The Role Model Crisis

As a corporate diversity executive and college professor, I have frequent opportunities to talk with educators at all levels. A staggering number of high school teachers tell me they have run out of ideas on how to keep their black male students focused and inspired. Many teachers break down in tears during this conversation. They desperately want to help their black male students succeed, but they feel overwhelmed by the challenge.

What can we do? In my book, So You Think You Can Teach I discuss methods that teachers could use. In my research for the book I was struck by one thing in particular — the reality that approximately 50 percent of black children in the United States live in households without a father figure present (U.S. Census Bureau, 2012).

I began to ask myself, who is going to provide my black male students with the proper male guidance, direction, leadership, and structure that they desperately need? Black male students need to see adult males who are striving to fulfill their own potential and who are also committed to the growth and development of the younger generation. I felt that if my mentees had men in their lives whom they could relate to and identify with, they would look at their education differently and the probability for their success would increase exponentially.

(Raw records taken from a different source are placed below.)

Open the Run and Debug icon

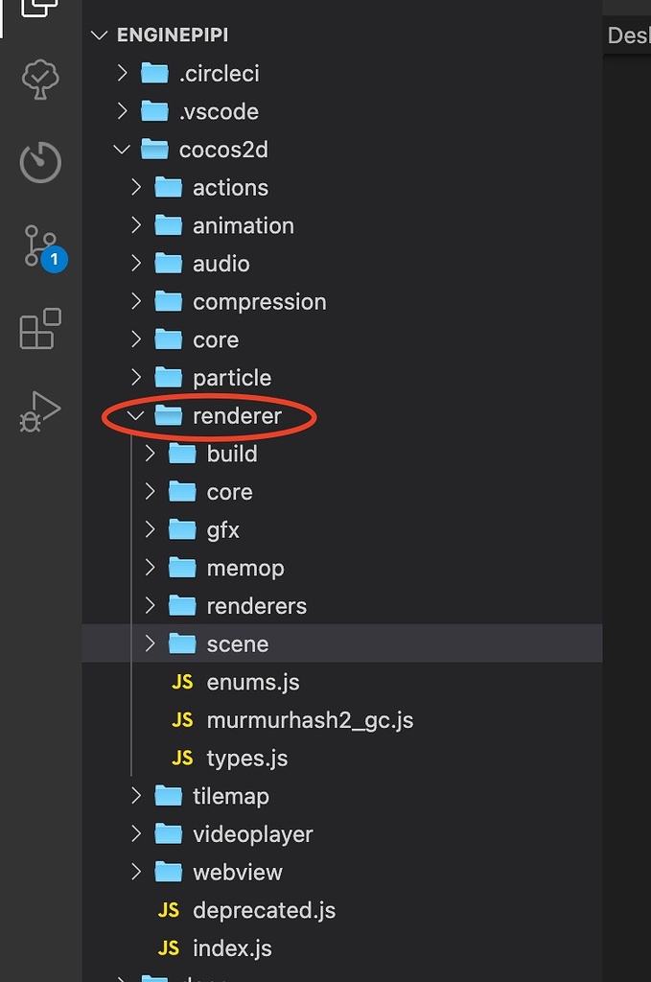[40, 410]
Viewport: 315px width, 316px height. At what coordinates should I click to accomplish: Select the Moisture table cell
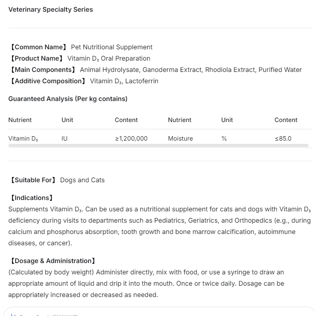coord(180,139)
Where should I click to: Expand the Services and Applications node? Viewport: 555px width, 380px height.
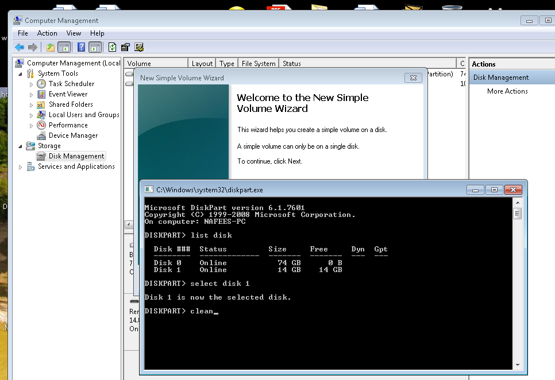pyautogui.click(x=20, y=166)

Although there are many strategies that good teachers of any gender and ethnicity can implement on a classroom level to support the success of black male students, I believe that to maximize classroom efforts, educators at all levels must ensure that young black males have opportunities to learn from role models whom they can identify with. The best way of making this happen is to launch a high school mentoring program that includes the following elements:

  • Small-group sessions of 5–10 students led by black men with prominent positions in corporate America.
  • One-to-one mentoring with a black male adult for individual students who especially need guidance.
  • Opportunities for the mentees to meet and spend time with black male college students, including visits to a college campus.
  • Opportunities for the mentees to meet and spend time with successful black men in their work environment through partnerships with specific companies and agencies.
  • Having black men in positions of corporate, community, church, and political leadership meet with students at the school, as well as allowing students to visit them in their local offices.
  • Dress for Success days — set aside special Dress for Success days and treat them as celebrations.
  • After-school male study groups, in which students with specific interests discuss those interests.

Mentoring programs work as effectively in racially diverse schools as it does in majority black schools. The message of self-respect is universal, so all students can benefit. Diversity is a reality in America Today. Whether we let diversity drain our companies, communities and country or serve as a platform for social change is both a choice and a challenge.

As I state in my book, Crisis as a Platform for Social Change from Strawberry Mansion to Silicon Valley mentoring gives future African American male leaders the insights and perspectives they will need to help us navigate through this simmering crisis — and find creative solutions for achieving a more inclusive America.